- [WHAT YOU NEED TO DO]:
What you give back must match the data exactly, minus the pictures.
___ SOURCE DATA
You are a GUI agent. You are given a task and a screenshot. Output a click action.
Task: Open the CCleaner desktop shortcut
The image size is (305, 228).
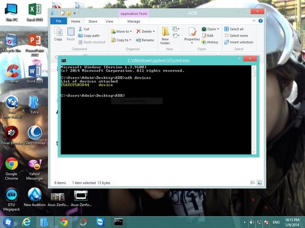[11, 71]
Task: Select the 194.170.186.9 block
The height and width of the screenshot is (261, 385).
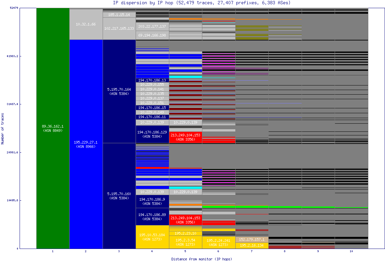Action: (x=152, y=201)
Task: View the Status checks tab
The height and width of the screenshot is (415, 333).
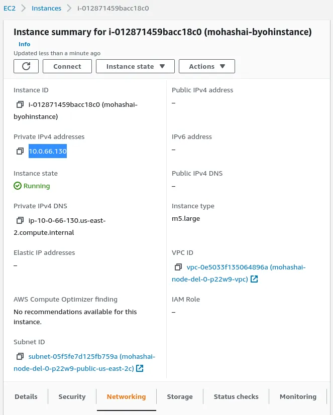Action: (236, 396)

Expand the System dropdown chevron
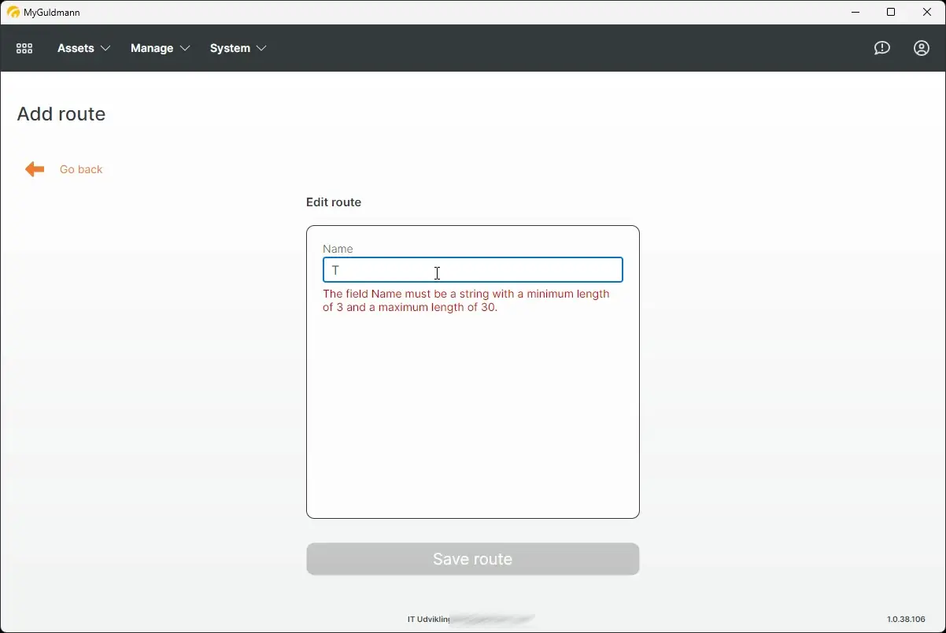click(x=260, y=48)
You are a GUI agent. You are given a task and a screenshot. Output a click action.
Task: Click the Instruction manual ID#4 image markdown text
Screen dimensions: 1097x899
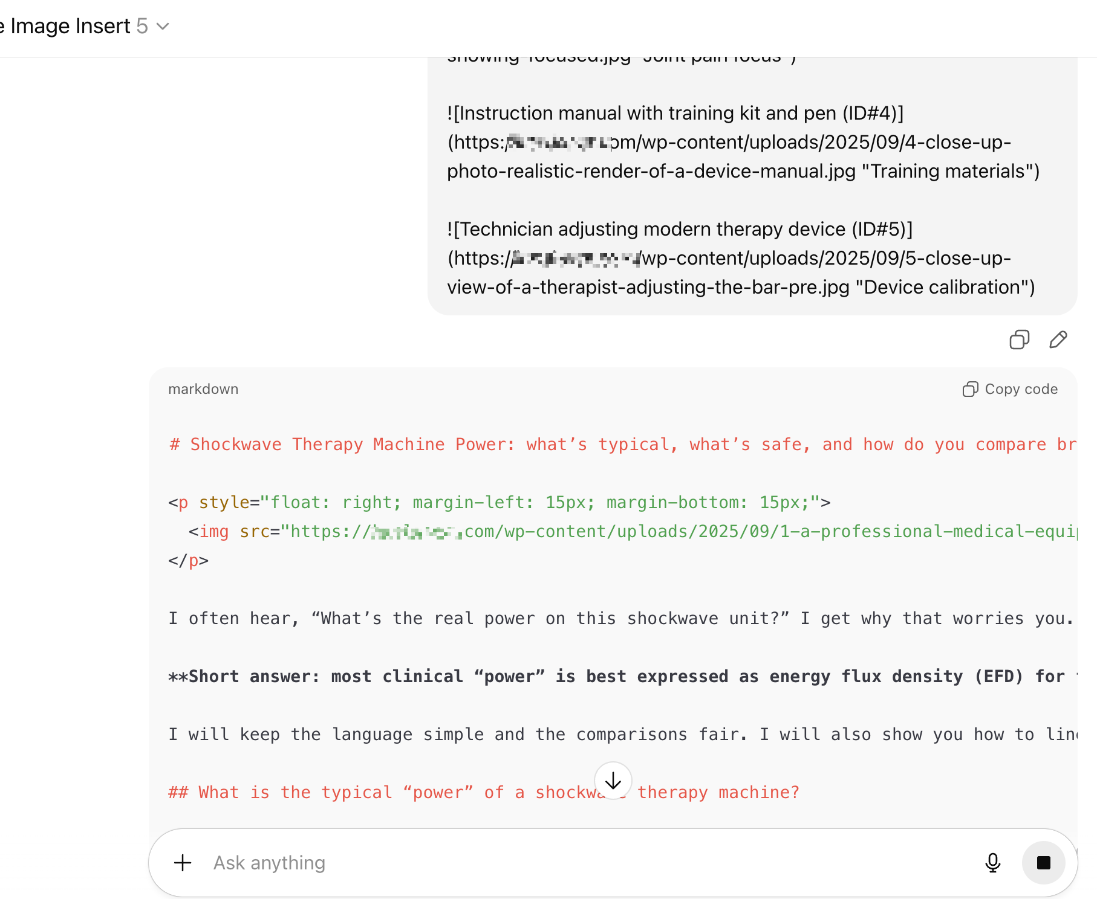(743, 142)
______
- [RESULT OF THE TASK]:
You are a GUI agent. You are given a task and a screenshot. Output a click action.
Task: Open the CCleaner desktop shortcut
The image size is (305, 228).
[11, 71]
Task: Select the 194.170.186.9 block
The height and width of the screenshot is (261, 385).
Action: (x=152, y=201)
Task: View the Status checks tab
The height and width of the screenshot is (415, 333).
Action: (236, 396)

Expand the System dropdown chevron
click(x=260, y=48)
You are a GUI agent. You are given a task and a screenshot. Output a click action.
Task: Click the Instruction manual ID#4 image markdown text
Screen dimensions: 1097x899
(743, 142)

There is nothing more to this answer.